---- Extracted data
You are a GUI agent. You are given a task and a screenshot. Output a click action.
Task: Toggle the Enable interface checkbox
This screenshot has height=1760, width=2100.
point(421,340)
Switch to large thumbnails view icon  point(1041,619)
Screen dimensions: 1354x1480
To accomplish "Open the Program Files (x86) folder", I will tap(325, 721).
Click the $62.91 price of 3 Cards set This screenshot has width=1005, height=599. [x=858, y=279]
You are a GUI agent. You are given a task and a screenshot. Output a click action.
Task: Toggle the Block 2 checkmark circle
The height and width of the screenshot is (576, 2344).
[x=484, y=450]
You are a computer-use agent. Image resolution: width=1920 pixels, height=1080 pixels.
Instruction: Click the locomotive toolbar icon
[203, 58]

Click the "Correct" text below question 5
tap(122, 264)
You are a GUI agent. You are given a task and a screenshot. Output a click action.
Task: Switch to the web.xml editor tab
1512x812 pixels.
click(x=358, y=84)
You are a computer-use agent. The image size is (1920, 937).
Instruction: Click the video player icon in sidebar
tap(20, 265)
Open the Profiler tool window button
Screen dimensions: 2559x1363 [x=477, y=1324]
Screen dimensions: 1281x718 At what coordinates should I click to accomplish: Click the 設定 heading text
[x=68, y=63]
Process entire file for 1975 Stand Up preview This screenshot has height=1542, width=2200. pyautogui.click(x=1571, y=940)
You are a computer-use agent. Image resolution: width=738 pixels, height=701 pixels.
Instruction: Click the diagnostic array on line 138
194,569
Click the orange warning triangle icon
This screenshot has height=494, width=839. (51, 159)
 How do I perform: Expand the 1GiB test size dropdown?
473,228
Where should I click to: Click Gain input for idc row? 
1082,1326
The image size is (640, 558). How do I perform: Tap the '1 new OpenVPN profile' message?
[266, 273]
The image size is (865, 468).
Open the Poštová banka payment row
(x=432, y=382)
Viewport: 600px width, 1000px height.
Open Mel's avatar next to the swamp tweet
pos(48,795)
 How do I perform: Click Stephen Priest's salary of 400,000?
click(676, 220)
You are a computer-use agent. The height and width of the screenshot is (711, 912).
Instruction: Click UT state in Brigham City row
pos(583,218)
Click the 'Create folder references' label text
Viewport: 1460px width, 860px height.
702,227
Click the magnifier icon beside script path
--------
**Task**
Pull out each line of the rows above that contains the word "Switch", copying it in full.

**Response to this task**
Switch to large thumbnails view icon  point(1041,619)
Task: Switch to the web.xml editor tab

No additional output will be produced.